**EXCERPTED RECORDS:**

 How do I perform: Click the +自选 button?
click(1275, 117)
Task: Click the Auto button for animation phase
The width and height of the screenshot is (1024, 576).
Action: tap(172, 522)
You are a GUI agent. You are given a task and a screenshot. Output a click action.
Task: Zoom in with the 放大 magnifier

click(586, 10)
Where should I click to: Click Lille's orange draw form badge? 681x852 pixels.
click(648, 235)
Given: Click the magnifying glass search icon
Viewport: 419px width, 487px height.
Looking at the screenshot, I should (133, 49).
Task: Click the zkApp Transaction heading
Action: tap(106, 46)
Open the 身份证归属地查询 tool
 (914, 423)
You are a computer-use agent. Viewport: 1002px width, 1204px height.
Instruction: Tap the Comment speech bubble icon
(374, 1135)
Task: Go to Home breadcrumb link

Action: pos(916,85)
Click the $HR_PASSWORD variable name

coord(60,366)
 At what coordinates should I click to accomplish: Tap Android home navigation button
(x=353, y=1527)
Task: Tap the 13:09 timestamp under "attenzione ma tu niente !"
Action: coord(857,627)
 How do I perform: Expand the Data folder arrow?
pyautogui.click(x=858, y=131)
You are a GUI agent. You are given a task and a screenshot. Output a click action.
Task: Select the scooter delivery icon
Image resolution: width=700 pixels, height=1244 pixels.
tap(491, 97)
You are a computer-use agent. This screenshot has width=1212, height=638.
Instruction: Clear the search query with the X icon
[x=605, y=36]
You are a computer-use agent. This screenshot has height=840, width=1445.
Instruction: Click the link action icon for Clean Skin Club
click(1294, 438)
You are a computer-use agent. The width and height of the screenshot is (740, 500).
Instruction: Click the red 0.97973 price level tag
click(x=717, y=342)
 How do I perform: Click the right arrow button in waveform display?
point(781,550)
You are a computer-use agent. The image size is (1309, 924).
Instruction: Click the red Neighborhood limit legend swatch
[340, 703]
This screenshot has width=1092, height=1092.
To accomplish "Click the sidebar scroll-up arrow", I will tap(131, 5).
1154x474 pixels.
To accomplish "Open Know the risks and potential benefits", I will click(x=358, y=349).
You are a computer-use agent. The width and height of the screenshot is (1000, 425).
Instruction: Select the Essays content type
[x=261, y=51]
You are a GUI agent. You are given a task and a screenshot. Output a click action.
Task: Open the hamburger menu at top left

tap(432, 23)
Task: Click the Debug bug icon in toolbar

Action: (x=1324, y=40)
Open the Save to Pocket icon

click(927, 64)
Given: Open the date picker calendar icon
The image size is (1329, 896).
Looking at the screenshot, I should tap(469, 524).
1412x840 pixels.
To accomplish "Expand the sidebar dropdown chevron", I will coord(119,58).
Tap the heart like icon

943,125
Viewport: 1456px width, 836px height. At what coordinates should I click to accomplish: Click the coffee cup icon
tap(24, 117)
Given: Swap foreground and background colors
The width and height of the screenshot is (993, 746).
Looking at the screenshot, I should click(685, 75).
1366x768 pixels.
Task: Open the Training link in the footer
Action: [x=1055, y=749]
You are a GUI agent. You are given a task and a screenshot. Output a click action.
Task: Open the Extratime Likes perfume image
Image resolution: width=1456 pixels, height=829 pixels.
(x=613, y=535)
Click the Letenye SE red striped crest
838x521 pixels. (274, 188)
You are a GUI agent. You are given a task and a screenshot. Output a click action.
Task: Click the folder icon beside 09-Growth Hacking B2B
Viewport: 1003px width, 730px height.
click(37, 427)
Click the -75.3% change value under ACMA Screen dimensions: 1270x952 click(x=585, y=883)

**GOAL OF THE EXERCISE:**
Copy the material word for word, starting at the line that contains "At what coordinates should I click to accomplish: Tap" and ending at the line that contains "pyautogui.click(x=858, y=131)".

**EXERCISE OUTPUT:**
 At what coordinates should I click to accomplish: Tap Android home navigation button
(x=353, y=1527)
Task: Tap the 13:09 timestamp under "attenzione ma tu niente !"
Action: coord(857,627)
 How do I perform: Expand the Data folder arrow?
pyautogui.click(x=858, y=131)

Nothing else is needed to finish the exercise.